There’s a debate to be had over the proper role of government in telling adults how to live their lives. But there’s little debate over the effectiveness of helmets, and the arguments are similar to those about seat belts, which we’ve required since 1986. No, they don’t save all lives in all crashes. The rider who died in last Sunday’s crash at Galena summit that involved five riders and three bikes was wearing her helmet.

But this summer’s rash of accidents and fatalities has to prompt Idaho to take a new look at its law. The Insurance Institute for Highway Safety, the Centers for Disease Control and the National Highway Traffic Safety Administration say that helmets work: They reduce the chance of death by 37 percent and the risk of head injury by 69 percent. And while helmet laws were widespread in the 1970s, today just 19 states mandate use by all riders (that’s 28 states if, like Idaho, young riders are included).

Motorcycle advocates have been effective in making this an issue about freedom and government overreach, rolling back helmet laws across the country. Idaho pared back its laws to cover just children in 1978.

We understand the independence that motorcyclists seek. We understand that freedom-minded riders bristle at the heavy hand of government. We understand they are adults who don’t want to be told how to ride.
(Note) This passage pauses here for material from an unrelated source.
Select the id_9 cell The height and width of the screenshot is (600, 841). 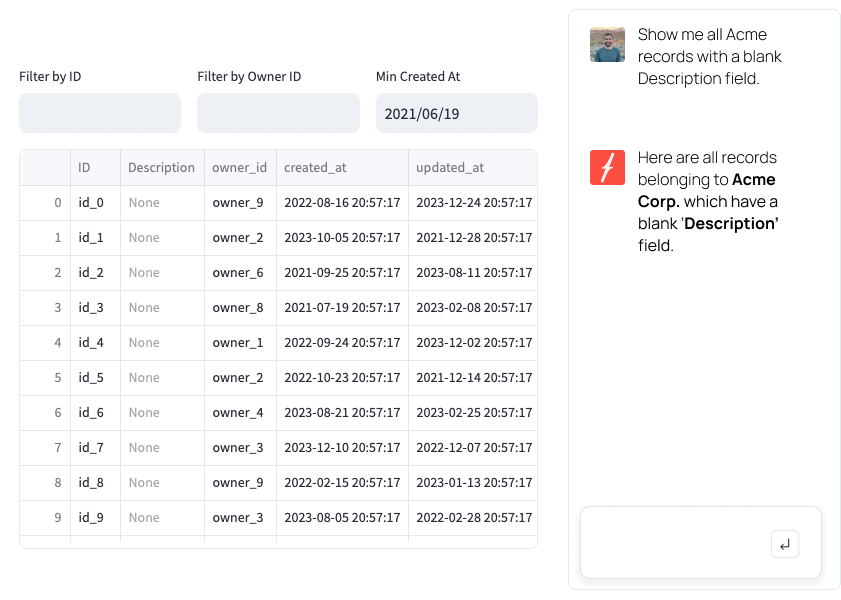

We also understand that helmets don’t prevent accidents, don’t prevent all brain injuries and don’t save riders from internal and other injuries.

But the small loss of freedom they represent is outweighed by the large benefit to riders involved in crashes, the families they love and support, and the larger society that can end up with the burden of caring and paying for victims and injuries. If a death involves a breadwinner, society can have to pick up the cost for public assistance and other safety-net benefits.

The CDC estimates that helmets saved 1,722 lives in 2015 alone, and would have saved another 740 riders if all motorcyclists had been wearing helmets. The estimated loss to crashes with helmetless riders totals $1 billion a year, the National Center for Statistics and Analysis found in 2015.

We’re all for preserving freedoms for adults when those freedoms don’t impinge on others. But the costs of these preventable injuries is a cost to all of society.

Helmetless riders choose to live a riskier life, knowing that asphalt is unforgiving. But they also are choosing to impose part of that risk on the rest of us, when society is called upon to help a grieving family or injured riders survive the accident. The bikers’ unilateral imposition of risk on the general public gives our lawmakers license to control that risk through tougher helmet laws.

Is there a way to guarantee riders freedom while also guaranteeing taxpayers and insurance-paying citizens they won’t end up carrying the costs for lifetime costs for injured riders? We’d be willing to listen: Can bikers buy insurance policies that ensure that their lifetime costs are covered in case of a serious brain injury?

Helmets, of course, aren’t the only way to be safe. Cyclists should outfit themselves properly and take classes like Idaho STAR to start or sharpen their riding. It’s not like riding a bike: Cornering, braking and steering are different and demand that riders recognize their skill level. Newer, younger, out-of-practice riders may not be ready for Idaho’s challenging winding mountain roads.

So yes, safety is much, much more than wearing a helmet. But that’s where Idaho can start.

Unsigned editorials represent the opinion of the Statesman’s editorial board.

You can learn to ride safely

Helmets are one way to reduce motorcycle deaths and injuries. But experienced riders also know to wear the right gloves, clothes and boots. And they take classes, like the highly regarded Idaho STAR training, which offers seven levels to help new and advanced riders learn or upgrade their skills.

Veteran motorcycle riders tell us that riding is a perishable, renewable skill. Each new season requires riders to get back into riding shape. Learning to ride is a big responsibility; steering, cornering and braking on a motorcycle are different than riding a bicycle. Learning to ride defensively is a life-saving skill. As is remaining undistracted and unimpaired.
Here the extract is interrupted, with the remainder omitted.